The Telegraph
Monday , July 17 , 2017

Assam alert against disease, poachers

- Drinking water crisis looms large


Dhemaji, July 16: A scarcity of drinking water faced by the flood-affected people taking shelter in makeshift camps on embankments and the roadside has posed a major health hazard in Lakhimpur, Dhemaji and Majuli districts of Assam.

The unprecedented intensity of the floods this time has left most of the water sources contaminated. This, according to sources, has compelled many of the affected to survive on whatever they are coming across.

Numal Narah of Bahirselek under Jonai subdivision of Dhemaji district said: "We are collecting water from distant safer places and consuming it after boiling it."

Unlike him, for many of the affected there is hardly any source left safe enough, not many are left with the luxury of boiling or purifying water before drinking.

In Dhemaji district, 496 villages were flooded, with nearly 1,76,566 affected persons and 96 affected villages.

Sources said most of the affected people are compelled to drink unsafe water, adding that though hand pumps were installed in different places, those were not enough to cater to the population.

Dhemaji deputy commissioner R.A. Korati said: "We are providing hand pumps and water pouches to the affected. Halazon (chlorine) tablets and chemical packets are also being distributed through the medical teams to decontaminate the water before consumption."

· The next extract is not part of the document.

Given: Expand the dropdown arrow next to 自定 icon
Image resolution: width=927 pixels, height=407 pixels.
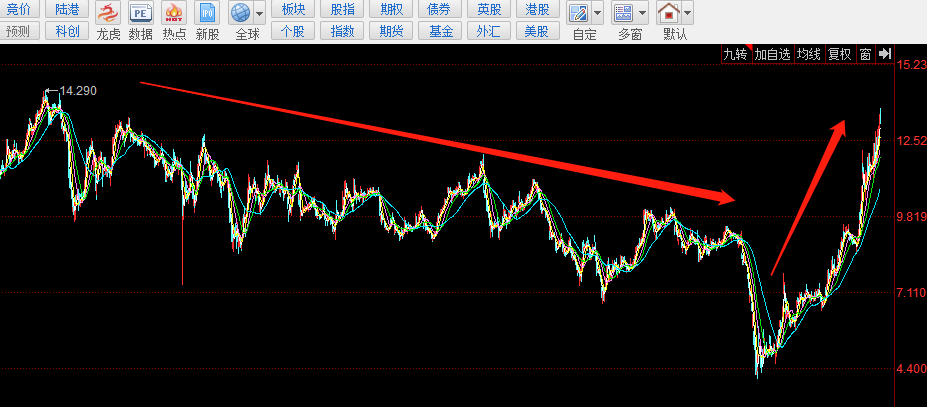Looking at the screenshot, I should click(597, 14).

In Majuli district, where 58 villages were submerged, affecting 48,381 persons, four camps were set up and 1,333 inmates are taking shelter there.

But because of a change in weather and the water receding from some areas, some people returned home.

Many affected people are still taking shelter in makeshift camps.

Majuli deputy commissioner Pallav Gopal Jha said the administration was well aware of the hazard. "As a preventive measure, we have installed more than 40 hand pumps. We are also giving out packaged water. Relief and rescue teams are also distributing halogen tablets."

However, Harish Pait, a resident of Selek, said packaged drinking water and hand pumps are not enough to cater to their requirements.

"We are compelled to use the water without knowing it is germ free or not," he added.

Altogether 1,96,580 people of nearly 256 villages in Lakhimpur district, where both sides of the dyke were breached, are the worst sufferers as they are compelled to drink contaminated water.

Bhaskar Das, a resident of Bogalijan taking shelter in a makeshift camp on the bypass road of Lakhimpur, said that some voluntary organisation were supplying drinking water.

"The government has installed hand pumps but the water from the pumps is contaminated. However, we are compelled to use it," he said.

Lakhimpur deputy commissioner Barun Bhuyan said, "We are working on all fronts to control the breakout of any waterborne diseases."

The flood situation in south Assam's Barak Valley, especially in Karimganj district, was grim with all the rivers rising above their danger levels in the past 24 hours.

Karimganj additional deputy commissioner Nabarun Bhattacharjee said this evening the public health engineering department has distributed around 41,000 packets of water purifying chemicals in the district.

District agriculture officer Ashishtaru Paul said around 32,000 farmers of around 850 villages have been affected in Karimganj district this year. Around 6,450 hectares of agricultural land and 2,240 hectares of cultivable land have been damaged.